Task: Return each line of the data below unchanged, please.

** Entries supplied follows **

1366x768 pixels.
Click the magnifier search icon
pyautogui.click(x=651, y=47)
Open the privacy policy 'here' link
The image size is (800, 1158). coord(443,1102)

** End of Entries supplied **

Expected output:
1366x768 pixels.
Click the magnifier search icon
pyautogui.click(x=651, y=47)
Open the privacy policy 'here' link
The image size is (800, 1158). coord(443,1102)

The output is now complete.